» DOCUMENT TEXT:
BEGIN
= British nature conservation statuses =

In Britain, a variety of status categorisation schemes exist, for sites, species and habitats. These include, for species and habitats, Red Data Book threat categories, national rarity and scarcity assessments and Biodiversity Action Plan statuses, and for sites, statutory statuses such as the SSSI concept, and non-statutory statuses such as county wildlife sites.

The most widely established assessment system for rarity and scarcity is based around presence of species in the hectads (i.e. 10 x 10 km grid squares) of the Ordnance Survey National Grid. Nationally Rare is conventionally defined as species which are found in 15 or fewer hectads. Nationally Scarce (also termed Nationally Notable) relates to species which are found in between 16 and 100 hectads. This category is subdivided into Nationally Scarce (Nationally Notable) A—species found in 16 to 30 hectads, and Nationally Scarce (Nationally Notable) B—species found in between 31 and 100 hectads. A status of Local is also sometimes used, referring to species found in between 101 and 300 hectads.

Sites of Special Scientific Interest are sites which are of importance for their biological or geological interest, and are protected from damage under legislation such as the Wildlife and Countryside Act.

A Special Protection Area is an area of importance for birds, protected under European legislation.
END
» RAW DATA:
BEGIN
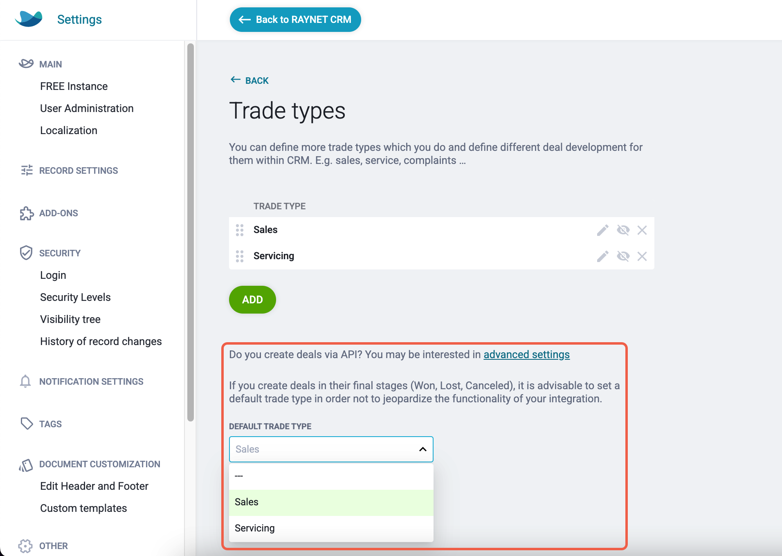Go to Security Levels page
This screenshot has height=556, width=782.
pyautogui.click(x=75, y=297)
END
» EXERCISE INSTRUCTIONS:
a: Answer these questions from the text on British nature conservation statuses.
(i) In how many hectads at most is a species found if it is called Nationally Rare?
(ii) Which act does the text give as an example of the laws that protect Sites of Special Scientific Interest?
(iii) What is a Special Protection Area of importance for?
b: Reproduce the text on British nature conservation statuses from "In Britain, a" to "county wildlife sites.".

» TASK SOLUTIONS:
a:
(i) 15 hectads.
(ii) The Wildlife and Countryside Act.
(iii) Birds.

b:
In Britain, a variety of status categorisation schemes exist, for sites, species and habitats. These include, for species and habitats, Red Data Book threat categories, national rarity and scarcity assessments and Biodiversity Action Plan statuses, and for sites, statutory statuses such as the SSSI concept, and non-statutory statuses such as county wildlife sites.